Lorraine Bonner
Visions In Clay 2022
Website:
Biography:
Lorraine Bonner began working in clay in her 40’s, in response to the emergence of memories of severe childhood trauma. As her work evolved, it took on political and spiritual dimensions. She began to use the native colors of different clay bodies to express themes of domination, resistance and the unity of humanity across the spectrum of skin colors. Now retired after a thirty five year career as a physician, her latest series explores issues of brokenness and the beauty of healing, using the Japanese art form of kintsugi, in which broken ceramic pieces are mended with gold. She is also deeply concerned about the impending climate catastrophe and potential for human extinction, and is currently working on an installation which will hopefully heighten consciousness and encourage action to avert these calamitie.
Artist Statement:
The three pieces in the current exhibition illustrate her central belief that without bearing witness, without actually seeing what is being done to us, we have no way of loosening the bonds of oppression, and will continually fight against one another in the delusion of separation and scarcity.
Privilege suggests the power, political and economic, which refuses to hear or see our suffering, or chooses not to, which spews out language which separates, excludes and incarcerates, and imposes scarcity and hierarchies of value with lethal force.

### [EXERCISE REQUIREMENTS]
Reproduce the Lorraine Bonner artist profile above word for word, from its first line through its last.

### [INFORMATION SHOWN]

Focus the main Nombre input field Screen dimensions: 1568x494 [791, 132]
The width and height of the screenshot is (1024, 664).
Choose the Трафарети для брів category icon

### [ANSWER TO THIS EXERCISE]
Lorraine Bonner
Visions In Clay 2022
Website:
Biography:
Lorraine Bonner began working in clay in her 40’s, in response to the emergence of memories of severe childhood trauma. As her work evolved, it took on political and spiritual dimensions. She began to use the native colors of different clay bodies to express themes of domination, resistance and the unity of humanity across the spectrum of skin colors. Now retired after a thirty five year career as a physician, her latest series explores issues of brokenness and the beauty of healing, using the Japanese art form of kintsugi, in which broken ceramic pieces are mended with gold. She is also deeply concerned about the impending climate catastrophe and potential for human extinction, and is currently working on an installation which will hopefully heighten consciousness and encourage action to avert these calamitie.
Artist Statement:
The three pieces in the current exhibition illustrate her central belief that without bearing witness, without actually seeing what is being done to us, we have no way of loosening the bonds of oppression, and will continually fight against one another in the delusion of separation and scarcity.
Privilege suggests the power, political and economic, which refuses to hear or see our suffering, or chooses not to, which spews out language which separates, excludes and incarcerates, and imposes scarcity and hierarchies of value with lethal force.